* _Lesetext_
Berichte im «Tages-Anzeiger» sorgten im Dezember für Aufsehen: Sie zeigten, wie Hersteller immer neue Implantate auf den Markt bringen – und diese oft zu gesundheitlichen Problemen führen («Gesundheitstipp» 12/2018). Jetzt gerät auch ein neues Kniegelenk-Implantat in die Kritik der Fachleute. Das sogenannte Ligamys wird bei Kreuzbandrissen eingesetzt und besteht aus einem Kunststofffaden, der mit einer Metallfeder und einer Schraube im Unterschenkel verankert ist. Ärzte setzen den Faden parallel zum gerissenen Band ein. Der Hersteller verspricht, mit dem Implantat wachse das Band schneller zusammen.
«Der Nachweis des Nutzens ist bis heute nicht gelungen»
Eine neue Studie des Berner Inselspitals und des niederländischen Erasmus Medical Center kommt zu einem anderen Schluss. Die Ärzte stellten ihre Studie im letzten Oktober an einem Kongress vor. Ihr Fazit mit 62 Patienten ist ernüchternd: Ligamys trägt nichts zur Heilung bei. Bei Patienten, die kein Implantat erhielten, heilte das verletzte Knie sogar besser als bei solchen, die mit Ligamys operiert wurden.
Der Winterthurer Kniespezialist Luzi Dubs sagt, die Idee des Implantats sei nachvollziehbar. «Der Nachweis des Nutzens ist aber bis heute nicht gelungen.»
Eine Studie der Medizinischen Universität Graz mit 18 Patienten zeigte vor einem Jahr, dass das Kreuzband nach der Ligamys-Operation häufiger wieder reisst.

* _Aufgaben_
A - Prüfen Sie, ob die Aussagen (i), (ii) und (iii) mit dem Lesetext übereinstimmen. Antworten Sie jeweils mit Ja oder Nein und zitieren Sie die entscheidenden Worte wörtlich. (i) Ligamys besteht aus einem Kunststofffaden. (ii) An der Studie des Berner Inselspitals und des Erasmus Medical Center nahmen 62 Patienten teil. (iii) Laut der Grazer Studie riss das Kreuzband nach der Ligamys-Operation seltener wieder.
B - Wann und wo stellten die Ärzte laut Lesetext ihre Studie vor?
C - Fassen Sie den Absatz des Lesetexts, der mit «Eine neue Studie des Berner Inselspitals» beginnt, als Liste zusammen und behalten Sie die wichtigsten Fakten bei.
Die Zeilen haben mit dem Lesetext nichts zu tun.

* _Gespeicherte Daten_
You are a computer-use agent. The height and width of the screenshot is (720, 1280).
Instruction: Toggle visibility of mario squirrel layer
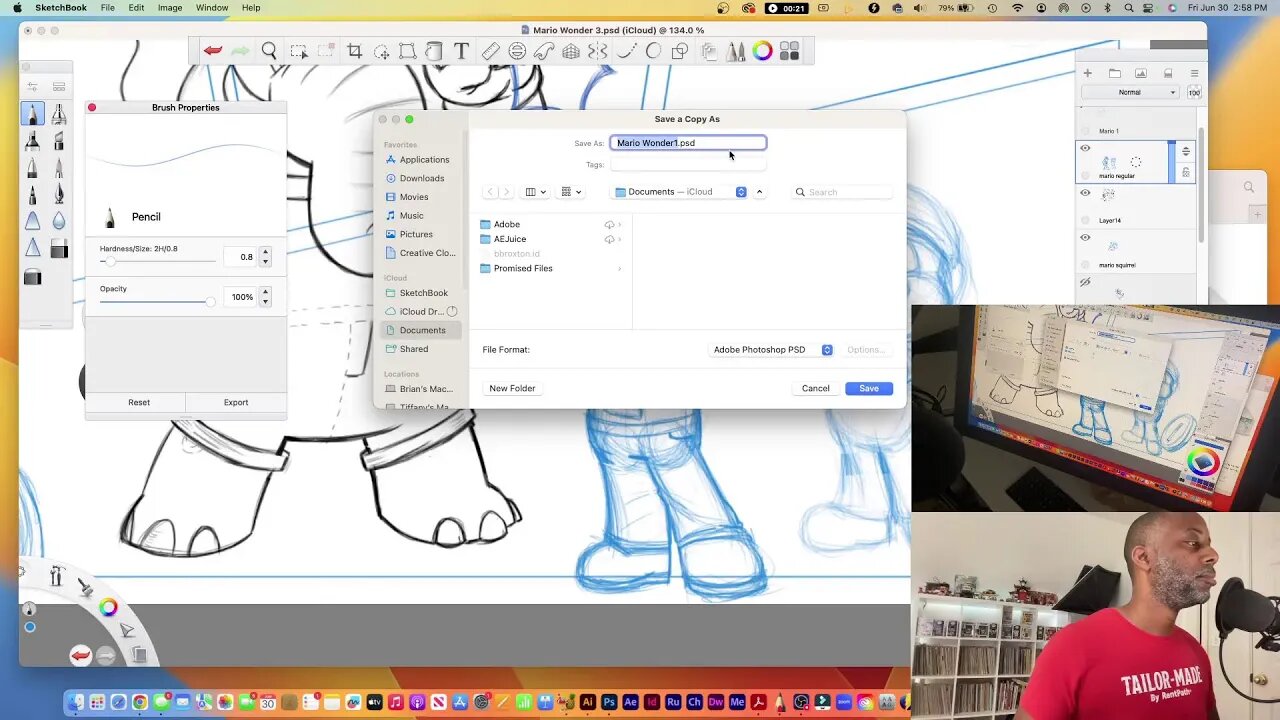point(1085,238)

* _Lösungen_
A -
(i) Ja: «besteht aus einem Kunststofffaden»
(ii) Ja: «Ihr Fazit mit 62 Patienten ist ernüchternd»
(iii) Nein: «dass das Kreuzband nach der Ligamys-Operation häufiger wieder reisst»

B - Im letzten Oktober an einem Kongress.

C -
- Studie des Berner Inselspitals und des niederländischen Erasmus Medical Center
- im letzten Oktober an einem Kongress vorgestellt
- 62 Patienten
- Ergebnis: Ligamys trägt nichts zur Heilung bei
- ohne Implantat heilte das verletzte Knie sogar besser als mit Ligamys